The testimony of climate deniers, minimizers, or delayers, including Terry Anderson, was either criticized, or completely ignored. Seeley described Anderson’s testimony as “not well-supported, contained errors, and was not given weight by the Court.” Similarly, the testimony of Judith Curry, who minimizes the impacts of climate change, and disputes its severity, causes, and who has challenged the central premise of this case—the right to a ‘safe and stable climate’—ultimately wasn’t used or considered useful. According to the Daily Montanan, Curry reportedly charged the state of Montana at least $61,600 to prepare testimony, but Montana’s lawyers chose not to call her to testify. On her blog, Curry has boldly asserted that the Montana state attorneys were not competent, and claimed, “If I had been cross-examining these [climate science] witnesses, I would have shredded their testimony.”
Among the judge’s ruling were clear findings of fact rejecting the arguments of climate deniers and accepting that humans are changing the climate, climate changes are accelerating, climate changes are already worsening the environment in Montana, and that human health, recreation, agriculture, and tourism are being affected. A long section documents the threats to Montana’s freshwater systems, fisheries, glaciers, snowpack, streams, and wildlife, noting “Montana’s water resources are critically important to Youth Plaintiffs and all Montana citizens and to many people beyond the State’s borders. Montanans must have a dependable supply of clean freshwater.”
Based on its findings of fact, the court ruled that the youth plaintiffs have proven injury “resulting from the State’s failure to consider GHGs and climate change, including injuries to their physical and mental health, homes and property, recreational, spiritual, and aesthetic interests, tribal and cultural traditions, economic security, and happiness.”
A key area of dispute during the hearing was whether Montana’s emissions—a small fraction of global emissions—were important enough to matter. The state argued that cutting Montana’s emissions were unimportant and would have no beneficial effect on any harms Montana’s citizens might experience.

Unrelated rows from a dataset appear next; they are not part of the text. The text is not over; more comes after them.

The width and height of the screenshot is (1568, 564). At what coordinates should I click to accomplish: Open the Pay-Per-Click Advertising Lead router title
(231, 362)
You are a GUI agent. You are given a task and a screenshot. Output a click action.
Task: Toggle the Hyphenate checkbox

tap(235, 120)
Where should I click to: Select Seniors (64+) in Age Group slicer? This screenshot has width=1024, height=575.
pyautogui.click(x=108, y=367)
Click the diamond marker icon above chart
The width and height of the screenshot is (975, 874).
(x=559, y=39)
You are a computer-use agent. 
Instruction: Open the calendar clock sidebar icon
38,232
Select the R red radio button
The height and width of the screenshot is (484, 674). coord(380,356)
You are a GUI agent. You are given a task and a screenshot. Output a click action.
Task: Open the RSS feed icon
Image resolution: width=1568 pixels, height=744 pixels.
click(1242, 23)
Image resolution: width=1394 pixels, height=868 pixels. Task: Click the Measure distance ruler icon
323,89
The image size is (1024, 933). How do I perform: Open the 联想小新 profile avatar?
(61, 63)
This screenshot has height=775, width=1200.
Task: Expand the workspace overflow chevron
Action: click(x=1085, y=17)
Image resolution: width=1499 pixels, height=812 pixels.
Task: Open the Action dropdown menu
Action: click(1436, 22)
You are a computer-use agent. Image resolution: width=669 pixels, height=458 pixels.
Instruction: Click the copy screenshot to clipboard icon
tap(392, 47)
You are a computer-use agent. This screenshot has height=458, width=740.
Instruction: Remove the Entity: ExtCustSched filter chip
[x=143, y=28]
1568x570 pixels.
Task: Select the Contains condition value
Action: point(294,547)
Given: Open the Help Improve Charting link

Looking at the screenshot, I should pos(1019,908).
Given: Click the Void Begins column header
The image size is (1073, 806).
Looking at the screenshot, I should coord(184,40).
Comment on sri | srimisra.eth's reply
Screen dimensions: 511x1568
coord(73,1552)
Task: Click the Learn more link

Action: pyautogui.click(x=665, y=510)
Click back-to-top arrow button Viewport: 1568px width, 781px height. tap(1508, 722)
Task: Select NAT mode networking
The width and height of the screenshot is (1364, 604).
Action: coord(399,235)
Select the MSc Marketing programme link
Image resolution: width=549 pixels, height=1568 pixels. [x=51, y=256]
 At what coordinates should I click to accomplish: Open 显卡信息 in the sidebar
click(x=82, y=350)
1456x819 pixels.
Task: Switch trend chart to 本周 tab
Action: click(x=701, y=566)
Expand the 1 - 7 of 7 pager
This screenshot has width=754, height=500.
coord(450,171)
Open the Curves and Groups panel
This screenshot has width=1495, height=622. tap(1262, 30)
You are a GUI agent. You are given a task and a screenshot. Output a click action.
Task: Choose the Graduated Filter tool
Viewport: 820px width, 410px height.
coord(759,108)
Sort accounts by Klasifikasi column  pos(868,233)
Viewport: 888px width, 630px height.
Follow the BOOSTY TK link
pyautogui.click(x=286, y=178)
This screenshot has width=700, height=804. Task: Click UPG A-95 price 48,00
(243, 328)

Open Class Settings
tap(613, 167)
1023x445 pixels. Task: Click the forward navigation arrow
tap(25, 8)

This argument was definitively rejected with the court acknowledging that every bit of greenhouse gas emissions mattered: “Every additional ton of GHG emissions exacerbates Plaintiffs’ injuries and risks locking in irreversible climate injuries.” These injuries “will grow increasingly severe and irreversible without science-based actions to address climate change.” This finding is vitally important—eviscerating the potential argument of any state, country, corporation, or other actor that their small portion of emissions don’t matter or need to be cut.
Ultimately, the decision says that Montana’s Environmental Policy Act, “by prohibiting analysis of GHG emissions and corresponding impacts to the climate, as well as how additional GHG emissions will contribute to climate change or be consistent with the Montana Constitution… violates Youth Plaintiffs’ right to a clean and healthful environment and is unconstitutional on its face.”
The long-term impacts of this court ruling are uncertain. Montana state officials will now have to evaluate climate risks when making decisions about energy policy, but there is no guarantee it will lead them to make actual changes in their energy plans and developments. On the strongly positive side, however, the clear acceptance of the facts of climate change and the strength of climate science will make future attempts in court cases to dismiss climate science untenable. The case provides a roadmap for how to present the science, and clearly establishes the threat of climate harm to humans, future generations, and the environment, which will make it easier to do so in future cases. While today only a few other states have “green” provisions in their constitutions protecting citizen’s rights to a “clean and healthful environment for present and future generations”—including Pennsylvania, Hawaii, Massachusetts, and Illinois—more than a dozen others are considering them. As a result, this ruling may turn out to be a powerful precedent for other climate cases now pending or being considered. For readers interested, the Sabin Center for Climate Change Law maintains a database of current climate court cases, and the number is likely to increase in the future.